● Excerpted data:
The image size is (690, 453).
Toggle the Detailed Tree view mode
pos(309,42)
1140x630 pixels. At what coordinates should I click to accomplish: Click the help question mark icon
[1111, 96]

● The problem: Copy every line of the items above, requests included, and shift each coordinate in the answers by adding 40 to every number.

● Exercise result:
The image size is (690, 453).
Toggle the Detailed Tree view mode
pos(349,82)
1140x630 pixels. At what coordinates should I click to accomplish: Click the help question mark icon
[1151, 136]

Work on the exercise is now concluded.